What is being asked:
Each record, in full, must be restated word for word.

----

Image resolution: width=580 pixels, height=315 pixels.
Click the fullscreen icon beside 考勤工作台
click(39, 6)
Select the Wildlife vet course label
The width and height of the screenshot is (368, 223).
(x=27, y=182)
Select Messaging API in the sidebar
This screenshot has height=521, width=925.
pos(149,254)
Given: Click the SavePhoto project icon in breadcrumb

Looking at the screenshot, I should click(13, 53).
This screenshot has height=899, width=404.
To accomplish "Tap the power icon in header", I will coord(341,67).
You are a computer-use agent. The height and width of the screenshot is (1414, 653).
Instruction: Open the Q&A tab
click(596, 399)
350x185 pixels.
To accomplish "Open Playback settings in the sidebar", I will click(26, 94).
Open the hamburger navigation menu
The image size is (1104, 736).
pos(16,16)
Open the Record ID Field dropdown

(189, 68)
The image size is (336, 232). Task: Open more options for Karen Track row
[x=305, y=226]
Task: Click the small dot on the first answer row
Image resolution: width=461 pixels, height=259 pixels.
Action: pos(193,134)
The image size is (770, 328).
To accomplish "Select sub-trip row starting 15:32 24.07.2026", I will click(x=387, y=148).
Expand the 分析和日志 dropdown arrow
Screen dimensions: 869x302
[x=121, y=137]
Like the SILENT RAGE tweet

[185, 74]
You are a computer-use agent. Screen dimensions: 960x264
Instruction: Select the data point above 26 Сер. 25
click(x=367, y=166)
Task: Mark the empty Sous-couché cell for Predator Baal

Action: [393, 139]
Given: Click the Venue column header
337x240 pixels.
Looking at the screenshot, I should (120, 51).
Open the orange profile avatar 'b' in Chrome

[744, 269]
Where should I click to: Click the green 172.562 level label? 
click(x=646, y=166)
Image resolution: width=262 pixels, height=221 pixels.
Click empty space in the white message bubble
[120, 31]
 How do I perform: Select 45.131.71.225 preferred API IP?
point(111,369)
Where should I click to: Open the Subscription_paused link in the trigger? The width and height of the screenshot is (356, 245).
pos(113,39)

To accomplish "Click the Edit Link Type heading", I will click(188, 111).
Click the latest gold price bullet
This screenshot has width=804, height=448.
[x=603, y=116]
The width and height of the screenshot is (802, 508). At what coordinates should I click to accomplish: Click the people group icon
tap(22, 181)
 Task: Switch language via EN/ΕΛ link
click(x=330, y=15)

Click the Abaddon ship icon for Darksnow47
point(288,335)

----

Task output:
Image resolution: width=580 pixels, height=315 pixels.
Click the fullscreen icon beside 考勤工作台
click(39, 6)
Select the Wildlife vet course label
The width and height of the screenshot is (368, 223).
(x=27, y=182)
Select Messaging API in the sidebar
This screenshot has height=521, width=925.
pos(149,254)
Given: Click the SavePhoto project icon in breadcrumb

Looking at the screenshot, I should click(13, 53).
This screenshot has height=899, width=404.
To accomplish "Tap the power icon in header", I will coord(341,67).
You are a computer-use agent. The height and width of the screenshot is (1414, 653).
Instruction: Open the Q&A tab
click(596, 399)
350x185 pixels.
To accomplish "Open Playback settings in the sidebar", I will click(26, 94).
Open the hamburger navigation menu
The image size is (1104, 736).
pos(16,16)
Open the Record ID Field dropdown

(189, 68)
The image size is (336, 232). Task: Open more options for Karen Track row
[x=305, y=226]
Task: Click the small dot on the first answer row
Image resolution: width=461 pixels, height=259 pixels.
Action: pos(193,134)
The image size is (770, 328).
To accomplish "Select sub-trip row starting 15:32 24.07.2026", I will click(x=387, y=148).
Expand the 分析和日志 dropdown arrow
Screen dimensions: 869x302
[x=121, y=137]
Like the SILENT RAGE tweet

[185, 74]
You are a computer-use agent. Screen dimensions: 960x264
Instruction: Select the data point above 26 Сер. 25
click(x=367, y=166)
Task: Mark the empty Sous-couché cell for Predator Baal

Action: [393, 139]
Given: Click the Venue column header
337x240 pixels.
Looking at the screenshot, I should (120, 51).
Open the orange profile avatar 'b' in Chrome

[744, 269]
Where should I click to: Click the green 172.562 level label? 
click(x=646, y=166)
Image resolution: width=262 pixels, height=221 pixels.
Click empty space in the white message bubble
[120, 31]
 How do I perform: Select 45.131.71.225 preferred API IP?
point(111,369)
Where should I click to: Open the Subscription_paused link in the trigger? The width and height of the screenshot is (356, 245).
pos(113,39)

To accomplish "Click the Edit Link Type heading", I will click(188, 111).
Click the latest gold price bullet
This screenshot has width=804, height=448.
[x=603, y=116]
The width and height of the screenshot is (802, 508). At what coordinates should I click to accomplish: Click the people group icon
tap(22, 181)
 Task: Switch language via EN/ΕΛ link
click(x=330, y=15)

Click the Abaddon ship icon for Darksnow47
point(288,335)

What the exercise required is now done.